[Stored items from a collection]
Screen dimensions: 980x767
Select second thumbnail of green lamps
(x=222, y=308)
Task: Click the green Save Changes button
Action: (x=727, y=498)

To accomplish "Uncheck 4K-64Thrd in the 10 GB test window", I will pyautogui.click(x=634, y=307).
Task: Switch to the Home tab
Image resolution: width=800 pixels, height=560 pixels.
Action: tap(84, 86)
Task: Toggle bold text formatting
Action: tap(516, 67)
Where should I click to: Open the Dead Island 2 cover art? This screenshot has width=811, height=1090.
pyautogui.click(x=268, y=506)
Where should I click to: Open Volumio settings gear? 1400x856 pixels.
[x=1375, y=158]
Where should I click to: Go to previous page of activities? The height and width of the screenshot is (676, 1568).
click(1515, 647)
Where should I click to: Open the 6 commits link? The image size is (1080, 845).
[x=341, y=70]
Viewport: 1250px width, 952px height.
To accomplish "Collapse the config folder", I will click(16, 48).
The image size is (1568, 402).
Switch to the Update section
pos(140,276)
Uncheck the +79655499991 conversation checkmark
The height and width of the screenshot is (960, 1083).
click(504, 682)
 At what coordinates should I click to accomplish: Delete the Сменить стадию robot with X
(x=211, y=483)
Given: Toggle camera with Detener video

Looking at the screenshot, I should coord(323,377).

#### INSTRUCTION:
Reproduce every line of the records above word for word, from first to last.

#### RESPONSE BELOW:
Screen dimensions: 980x767
Select second thumbnail of green lamps
(x=222, y=308)
Task: Click the green Save Changes button
Action: (x=727, y=498)

To accomplish "Uncheck 4K-64Thrd in the 10 GB test window", I will pyautogui.click(x=634, y=307).
Task: Switch to the Home tab
Image resolution: width=800 pixels, height=560 pixels.
Action: tap(84, 86)
Task: Toggle bold text formatting
Action: tap(516, 67)
Where should I click to: Open the Dead Island 2 cover art? This screenshot has width=811, height=1090.
pyautogui.click(x=268, y=506)
Where should I click to: Open Volumio settings gear? 1400x856 pixels.
[x=1375, y=158]
Where should I click to: Go to previous page of activities? The height and width of the screenshot is (676, 1568).
click(1515, 647)
Where should I click to: Open the 6 commits link? The image size is (1080, 845).
[x=341, y=70]
Viewport: 1250px width, 952px height.
To accomplish "Collapse the config folder", I will click(16, 48).
The image size is (1568, 402).
Switch to the Update section
pos(140,276)
Uncheck the +79655499991 conversation checkmark
The height and width of the screenshot is (960, 1083).
click(504, 682)
 At what coordinates should I click to accomplish: Delete the Сменить стадию robot with X
(x=211, y=483)
Given: Toggle camera with Detener video

Looking at the screenshot, I should coord(323,377).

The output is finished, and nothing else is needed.